- _Material provided_:

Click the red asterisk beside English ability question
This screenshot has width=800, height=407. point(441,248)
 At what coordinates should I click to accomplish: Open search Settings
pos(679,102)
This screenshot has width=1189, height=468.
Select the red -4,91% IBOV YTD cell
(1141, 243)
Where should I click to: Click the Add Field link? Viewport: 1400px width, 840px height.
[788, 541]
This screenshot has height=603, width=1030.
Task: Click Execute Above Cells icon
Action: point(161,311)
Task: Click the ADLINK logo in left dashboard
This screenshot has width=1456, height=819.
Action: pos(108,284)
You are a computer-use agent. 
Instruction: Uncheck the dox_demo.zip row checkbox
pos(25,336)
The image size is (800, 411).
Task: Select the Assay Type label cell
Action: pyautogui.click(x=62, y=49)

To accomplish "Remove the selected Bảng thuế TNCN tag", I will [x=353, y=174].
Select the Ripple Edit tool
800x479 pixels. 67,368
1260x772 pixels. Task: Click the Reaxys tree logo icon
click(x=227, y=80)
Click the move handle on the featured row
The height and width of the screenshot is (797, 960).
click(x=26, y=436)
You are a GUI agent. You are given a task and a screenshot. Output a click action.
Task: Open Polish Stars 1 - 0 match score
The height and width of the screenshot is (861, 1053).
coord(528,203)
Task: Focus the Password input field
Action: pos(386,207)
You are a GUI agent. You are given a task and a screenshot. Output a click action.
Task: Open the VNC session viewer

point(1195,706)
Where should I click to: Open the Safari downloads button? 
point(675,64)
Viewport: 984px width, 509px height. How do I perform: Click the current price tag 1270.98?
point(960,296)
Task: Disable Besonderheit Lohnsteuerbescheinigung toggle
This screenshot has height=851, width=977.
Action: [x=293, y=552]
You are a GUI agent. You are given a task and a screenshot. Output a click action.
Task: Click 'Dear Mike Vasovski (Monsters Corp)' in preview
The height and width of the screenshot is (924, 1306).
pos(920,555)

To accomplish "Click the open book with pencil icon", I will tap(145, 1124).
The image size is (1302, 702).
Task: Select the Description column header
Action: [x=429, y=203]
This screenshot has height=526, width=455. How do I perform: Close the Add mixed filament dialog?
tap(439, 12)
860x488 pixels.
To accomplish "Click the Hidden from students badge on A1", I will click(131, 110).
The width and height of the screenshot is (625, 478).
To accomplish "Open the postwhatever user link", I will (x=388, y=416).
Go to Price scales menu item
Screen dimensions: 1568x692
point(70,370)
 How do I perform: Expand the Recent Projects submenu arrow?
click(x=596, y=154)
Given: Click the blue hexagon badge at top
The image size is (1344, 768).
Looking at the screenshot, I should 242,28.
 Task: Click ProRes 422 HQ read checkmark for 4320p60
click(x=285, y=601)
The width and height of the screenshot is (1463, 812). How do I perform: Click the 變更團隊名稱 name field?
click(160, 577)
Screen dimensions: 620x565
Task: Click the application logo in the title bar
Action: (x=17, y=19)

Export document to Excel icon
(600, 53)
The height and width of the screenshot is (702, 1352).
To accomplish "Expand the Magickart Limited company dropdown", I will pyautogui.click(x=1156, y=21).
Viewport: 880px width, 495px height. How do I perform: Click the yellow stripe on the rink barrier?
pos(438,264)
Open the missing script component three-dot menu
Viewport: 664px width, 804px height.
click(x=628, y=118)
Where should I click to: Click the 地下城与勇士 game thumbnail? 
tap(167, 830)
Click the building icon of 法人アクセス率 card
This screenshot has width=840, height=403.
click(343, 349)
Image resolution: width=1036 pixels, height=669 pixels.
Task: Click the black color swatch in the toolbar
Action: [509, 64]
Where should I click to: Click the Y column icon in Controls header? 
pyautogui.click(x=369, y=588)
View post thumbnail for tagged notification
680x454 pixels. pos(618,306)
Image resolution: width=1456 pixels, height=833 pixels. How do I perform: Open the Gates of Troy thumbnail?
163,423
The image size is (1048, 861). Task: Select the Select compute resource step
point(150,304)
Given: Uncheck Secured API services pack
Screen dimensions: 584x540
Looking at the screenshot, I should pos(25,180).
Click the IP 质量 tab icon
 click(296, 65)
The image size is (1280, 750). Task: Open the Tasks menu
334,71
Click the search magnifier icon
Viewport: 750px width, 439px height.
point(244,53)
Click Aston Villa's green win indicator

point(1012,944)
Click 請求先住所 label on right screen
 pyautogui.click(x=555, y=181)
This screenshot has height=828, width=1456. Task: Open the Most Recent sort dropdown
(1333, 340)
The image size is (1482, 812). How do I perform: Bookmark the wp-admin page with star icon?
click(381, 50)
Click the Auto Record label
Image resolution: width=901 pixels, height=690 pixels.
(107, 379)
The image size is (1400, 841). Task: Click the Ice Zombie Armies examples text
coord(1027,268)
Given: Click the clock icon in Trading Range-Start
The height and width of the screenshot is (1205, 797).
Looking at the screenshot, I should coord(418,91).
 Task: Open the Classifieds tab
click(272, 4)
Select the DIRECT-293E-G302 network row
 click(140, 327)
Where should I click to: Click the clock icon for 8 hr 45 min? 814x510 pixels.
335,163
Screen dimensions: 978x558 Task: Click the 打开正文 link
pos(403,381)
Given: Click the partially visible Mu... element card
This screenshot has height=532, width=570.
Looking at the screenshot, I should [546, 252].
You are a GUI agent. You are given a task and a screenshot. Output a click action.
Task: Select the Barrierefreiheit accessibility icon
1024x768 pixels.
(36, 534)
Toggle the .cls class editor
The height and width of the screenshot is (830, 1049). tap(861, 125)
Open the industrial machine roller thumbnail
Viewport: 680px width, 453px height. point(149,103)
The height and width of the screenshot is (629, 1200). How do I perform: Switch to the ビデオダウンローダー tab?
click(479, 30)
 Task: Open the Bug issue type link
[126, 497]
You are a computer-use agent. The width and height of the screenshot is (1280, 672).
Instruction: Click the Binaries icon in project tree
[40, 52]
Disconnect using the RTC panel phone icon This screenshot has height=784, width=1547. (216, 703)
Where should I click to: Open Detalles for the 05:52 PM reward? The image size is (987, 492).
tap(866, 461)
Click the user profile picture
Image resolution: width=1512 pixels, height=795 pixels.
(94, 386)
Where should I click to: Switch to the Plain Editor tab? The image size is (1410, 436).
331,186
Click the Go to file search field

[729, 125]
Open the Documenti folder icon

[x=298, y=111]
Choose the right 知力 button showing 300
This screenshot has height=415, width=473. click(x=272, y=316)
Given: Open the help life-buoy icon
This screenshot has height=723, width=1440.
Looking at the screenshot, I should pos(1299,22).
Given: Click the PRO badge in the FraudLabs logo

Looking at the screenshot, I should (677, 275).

- _Exercise description_: Return every line of the records in which the word "computer" is found.

- _Exercise response_:
You are a computer-use agent. 
You are a computer-use agent. The width and height of the screenshot is (1280, 672).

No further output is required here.